El resultado de OLG, aunque sustentado desde una perspectiva respetuosa -en todo caso maximalista- de la cláusula de libre ejercicio de la religión, es abiertamente injusto: dos profesoras con largas trayectorias profesionales son despedidas a partir de dos motivos sospechosos de discriminación en el empleo: la enfermedad y la edad avanzada. Esto mediante el dudoso expediente de la flexibilización de los criterios para la aplicación de la EM. En ese sentido, resulta más consistente la posición del voto disidente de las juezas Ginsburg y Sotomayor, quienes acertadamente consideran que una interpretación genuina de Hossana-Tabor implicaba comprobar, cuando menos, una posición de liderazgo en la iglesia como condición para admitir la EM. Esta exigencia no estaba presente para el caso de las profesoras Morrissey y Biel, cuyo relacionamiento religioso era solo aquel propio de cualquier docente en una escuela confesional, que en modo alguno puede hacerse equivalente a las condiciones identificadas respecto de la demandante en Hossana-Tabor. 

Sin embargo, los efectos de OLG no se restringen a exacerbar el componente de libre ejercicio de las cláusulas de religión de la primera enmienda, sino que comprenden una suerte de renuncia al control de constitucionalidad. Ernesto Garzón Valdés acuñó el término coto vedado como metáfora para significar la existencia de un campo de regulación que no está sometido a las mayorías políticas eventuales y en dónde se ubican los derechos fundamentales. 
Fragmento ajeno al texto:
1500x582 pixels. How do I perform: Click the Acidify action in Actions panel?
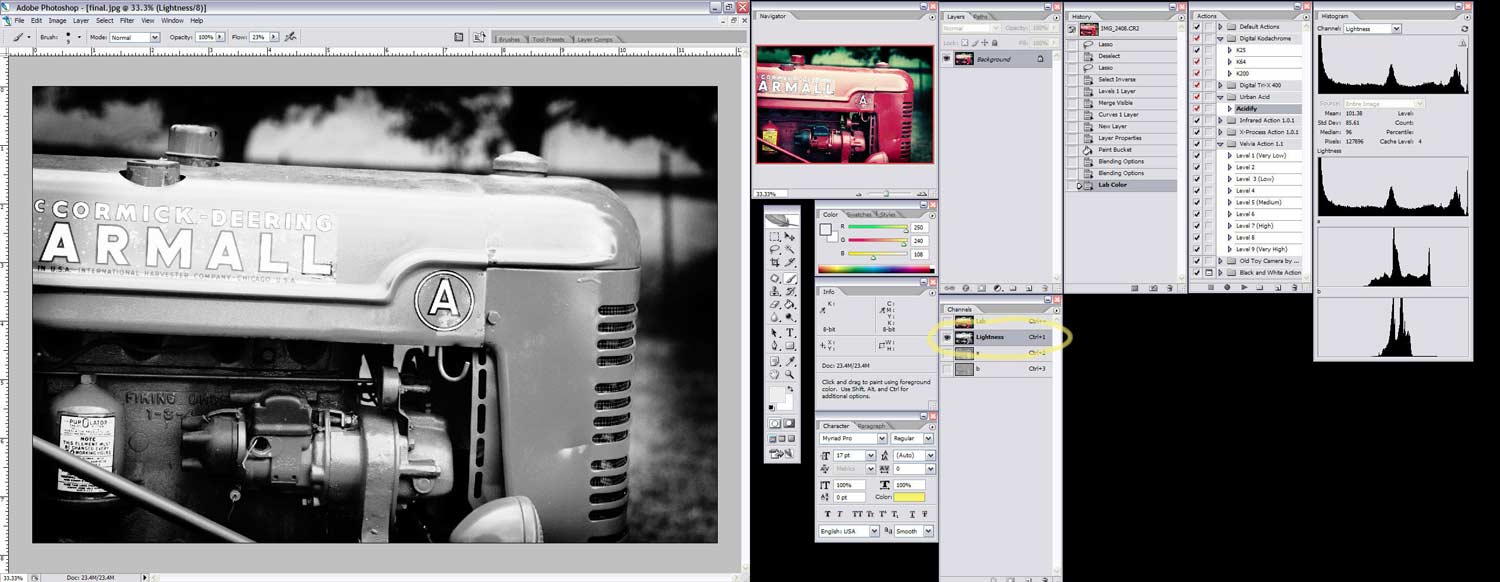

En OLG se conforma otro tipo de coto, pero esta vez más cercano a su concepción original: un lugar impermeable a las bases del Estado democrático, donde los mandatos en contra de la discriminación se relajan al compás de las definiciones -arbitrarias y autorreferentes- de la fe religiosa. En este espacio, las formas de discriminación más abiertas y donde existen consensos bien establecidos (género, condición de discapacidad u orientación e identidad sexual) resultan validadas bajo la adscripción del ejercicio ministerial, asunto que, a su vez, queda bajo la esfera exclusiva de la institución religiosa. 

El uso de las categorías del derecho constitucional liberal que sustentan la libertad religiosa termina, paradójicamente, erosionando en el presente escenario el mandato de igual protección ante la ley. Esto a partir de categorías problemáticas, como la EM, que en el caso estadounidense y con base en la ampliación de la regla de decisión de Hossana-Tabor hecha por OLG, no son definidas por los jueces ni tampoco por el procedimiento democrático. En otras palabras, el grado de protección de los derechos laborales de los trabajadores seculares de entidades religiosas, y el ámbito válido de su exigibilidad judicial, a partir de OLG, entra a depender de mecanismos cuando menos opacos y bajo una visión de la libertad religiosa que carecería de límites discernibles. A su turno, este derecho opera como condición dirimente frente a otras garantías lo que hace imposible cualquier ejercicio de ponderación o armonización, al tornarse la libertad religiosa en un primus inter pares frente a los demás derechos que ofrece el constitucionalismo liberal.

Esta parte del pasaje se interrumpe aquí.